Build a Fuzzy Keyword Index
Company: Workday
Role: Software Engineer
Category: Coding & Algorithms
Difficulty: medium
Interview Round: Onsite
Quick Answer: This question evaluates string-processing, text-indexing, approximate string-matching, and data-structure design skills for supporting many repeated queries on the same document.
Part 1: Exact Keyword Index with Starting Offsets
Constraints
- `0 <= len(text) <= 200000`
- `0 <= len(queries) <= 10000`
- Each query consists only of lowercase letters `a-z` and may repeat.
- Words in `text` are lowercase letters `a-z`; every other character is a separator.
- The answer for each query must be sorted in ascending order.
Examples
Input: ('cat,dog cat!dog', ['cat', 'dog', 'cow'])
Expected Output: [[0, 8], [4, 12], []]
Explanation: The words are `cat` at 0 and 8, and `dog` at 4 and 12. `cow` does not appear.
Input: ('a..ab,a', ['a', 'ab', 'b'])
Expected Output: [[0, 6], [3], []]
Explanation: `b` is not a whole word; it only appears inside `ab`.
Input: ('', ['a', 'b'])
Expected Output: [[], []]
Explanation: Edge case: empty document, so every query returns no matches.
Input: ('one two', [])
Expected Output: []
Explanation: Edge case: no queries.
Hints
- Scan the text once and detect word boundaries instead of searching separately for every query.
- A hash map from word -> list of starting offsets makes repeated exact lookups fast.
Part 2: Fuzzy Keyword Index with One Insertion or Deletion
Constraints
- `0 <= len(text) <= 200000`
- `0 <= len(queries) <= 10000`
- Each query is a non-empty lowercase string using only `a-z`.
- Words in `text` are lowercase letters `a-z`; every other character is a separator.
- A valid fuzzy match allows only exact match, one insertion, or one deletion. Replacements/substitutions are not allowed.
Examples
Input: ('cat cats ct cut scat at', ['cat'])
Expected Output: [[0, 4, 9, 16, 21]]
Explanation: `cat` matches exactly at 0, `cats` and `scat` by deleting one character from the document word, and `ct` and `at` by deleting one character from the query. `cut` is not included because that would require a substitution.
Input: ('cat cats ct cut scat at', ['cuts', 'cut', 'ca'])
Expected Output: [[12], [9, 12], [0]]
Explanation: `cuts` matches `cut`; `cut` matches itself and `ct`; `ca` matches `cat` because the document word can delete one character to become `ca`.
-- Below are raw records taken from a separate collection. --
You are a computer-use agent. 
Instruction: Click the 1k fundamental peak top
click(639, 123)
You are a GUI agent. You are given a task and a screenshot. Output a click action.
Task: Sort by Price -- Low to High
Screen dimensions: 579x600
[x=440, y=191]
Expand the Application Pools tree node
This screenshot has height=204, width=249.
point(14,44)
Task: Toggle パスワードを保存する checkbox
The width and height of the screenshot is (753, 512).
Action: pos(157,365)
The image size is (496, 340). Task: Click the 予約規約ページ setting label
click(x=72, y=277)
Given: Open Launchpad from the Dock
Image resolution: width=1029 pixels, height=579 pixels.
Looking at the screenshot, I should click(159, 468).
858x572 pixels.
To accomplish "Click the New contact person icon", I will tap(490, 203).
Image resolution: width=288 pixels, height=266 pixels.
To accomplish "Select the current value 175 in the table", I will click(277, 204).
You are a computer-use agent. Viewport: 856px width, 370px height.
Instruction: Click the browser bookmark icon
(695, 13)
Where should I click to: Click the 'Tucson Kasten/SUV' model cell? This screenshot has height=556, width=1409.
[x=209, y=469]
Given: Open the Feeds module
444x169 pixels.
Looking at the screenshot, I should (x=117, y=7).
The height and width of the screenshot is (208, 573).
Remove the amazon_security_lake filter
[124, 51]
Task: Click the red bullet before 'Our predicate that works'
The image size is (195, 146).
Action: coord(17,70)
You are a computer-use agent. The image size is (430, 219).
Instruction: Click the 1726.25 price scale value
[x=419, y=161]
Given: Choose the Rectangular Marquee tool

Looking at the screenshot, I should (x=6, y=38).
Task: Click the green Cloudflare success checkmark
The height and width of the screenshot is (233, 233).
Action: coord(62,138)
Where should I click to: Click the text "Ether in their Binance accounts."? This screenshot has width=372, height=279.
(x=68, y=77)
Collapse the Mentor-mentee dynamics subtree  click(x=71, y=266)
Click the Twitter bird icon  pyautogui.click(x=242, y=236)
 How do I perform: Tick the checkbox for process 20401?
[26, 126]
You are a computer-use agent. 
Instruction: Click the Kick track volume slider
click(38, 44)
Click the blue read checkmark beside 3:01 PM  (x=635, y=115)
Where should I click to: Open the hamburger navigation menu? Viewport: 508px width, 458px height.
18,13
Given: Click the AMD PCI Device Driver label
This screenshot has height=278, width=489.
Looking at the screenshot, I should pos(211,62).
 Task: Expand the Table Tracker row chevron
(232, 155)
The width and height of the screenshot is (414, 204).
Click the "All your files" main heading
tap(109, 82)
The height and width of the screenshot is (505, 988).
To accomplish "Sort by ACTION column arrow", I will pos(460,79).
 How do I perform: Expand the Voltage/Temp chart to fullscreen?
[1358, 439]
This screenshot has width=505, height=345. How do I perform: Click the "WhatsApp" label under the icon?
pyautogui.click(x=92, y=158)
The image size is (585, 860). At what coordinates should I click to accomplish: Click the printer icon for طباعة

Input: ('a aa aaa b', ['aa'])
Expected Output: [[0, 2, 5]]
Explanation: Matches include `a`, `aa`, and `aaa`. Repeated deletion signatures should not create duplicate results.
Input: ('', ['cat'])
Expected Output: [[]]
Explanation: Edge case: empty document.
Hints
- Keep the exact index from Part 1, but also consider signatures created by deleting one character from a word.
- A query can match longer document words via a precomputed deletion-signature map, and shorter document words by generating all one-character deletions of the query itself.